Activity. Across the entries below, count the lines in which the word "width" occurs. Reply with the count alone.

Data excerpts.
- - -
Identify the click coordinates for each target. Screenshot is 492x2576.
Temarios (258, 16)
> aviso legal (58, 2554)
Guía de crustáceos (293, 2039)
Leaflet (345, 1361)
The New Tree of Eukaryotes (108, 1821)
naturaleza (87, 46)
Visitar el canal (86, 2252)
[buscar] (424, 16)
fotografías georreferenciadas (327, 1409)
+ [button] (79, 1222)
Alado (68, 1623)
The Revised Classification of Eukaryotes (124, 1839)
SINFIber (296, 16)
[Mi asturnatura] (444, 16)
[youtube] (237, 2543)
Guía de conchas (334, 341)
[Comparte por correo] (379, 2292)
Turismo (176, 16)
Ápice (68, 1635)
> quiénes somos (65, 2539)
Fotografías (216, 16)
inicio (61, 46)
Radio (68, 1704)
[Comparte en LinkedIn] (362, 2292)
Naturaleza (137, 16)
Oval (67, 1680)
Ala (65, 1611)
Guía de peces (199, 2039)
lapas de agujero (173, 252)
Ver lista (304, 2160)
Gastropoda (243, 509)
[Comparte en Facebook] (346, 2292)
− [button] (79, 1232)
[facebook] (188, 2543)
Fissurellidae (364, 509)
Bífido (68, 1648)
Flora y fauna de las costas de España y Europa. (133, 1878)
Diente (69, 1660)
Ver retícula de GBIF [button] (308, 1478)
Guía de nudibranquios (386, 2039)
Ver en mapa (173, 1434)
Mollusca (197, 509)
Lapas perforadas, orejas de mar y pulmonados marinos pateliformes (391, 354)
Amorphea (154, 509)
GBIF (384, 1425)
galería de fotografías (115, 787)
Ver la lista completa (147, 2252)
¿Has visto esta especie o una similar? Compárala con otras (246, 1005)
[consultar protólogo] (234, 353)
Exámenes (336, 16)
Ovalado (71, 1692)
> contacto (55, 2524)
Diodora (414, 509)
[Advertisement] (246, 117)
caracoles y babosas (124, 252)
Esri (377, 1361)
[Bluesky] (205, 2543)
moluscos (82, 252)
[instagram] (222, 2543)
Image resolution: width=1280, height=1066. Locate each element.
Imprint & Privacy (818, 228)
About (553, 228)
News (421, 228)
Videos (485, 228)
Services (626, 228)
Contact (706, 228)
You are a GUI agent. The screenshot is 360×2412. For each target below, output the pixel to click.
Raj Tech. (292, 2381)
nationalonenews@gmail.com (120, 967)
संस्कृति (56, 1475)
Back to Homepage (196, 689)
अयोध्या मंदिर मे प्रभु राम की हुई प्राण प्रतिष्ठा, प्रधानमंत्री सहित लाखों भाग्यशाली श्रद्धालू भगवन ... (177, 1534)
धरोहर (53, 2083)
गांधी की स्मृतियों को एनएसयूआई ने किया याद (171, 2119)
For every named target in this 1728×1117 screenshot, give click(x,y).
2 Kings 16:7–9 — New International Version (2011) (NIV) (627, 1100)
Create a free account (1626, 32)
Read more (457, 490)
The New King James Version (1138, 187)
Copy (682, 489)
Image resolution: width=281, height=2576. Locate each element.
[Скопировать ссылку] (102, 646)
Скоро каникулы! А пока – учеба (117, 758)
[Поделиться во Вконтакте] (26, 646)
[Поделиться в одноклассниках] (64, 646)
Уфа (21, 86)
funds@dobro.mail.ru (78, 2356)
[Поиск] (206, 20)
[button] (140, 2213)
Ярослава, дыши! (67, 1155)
- - -
Output of the task. 2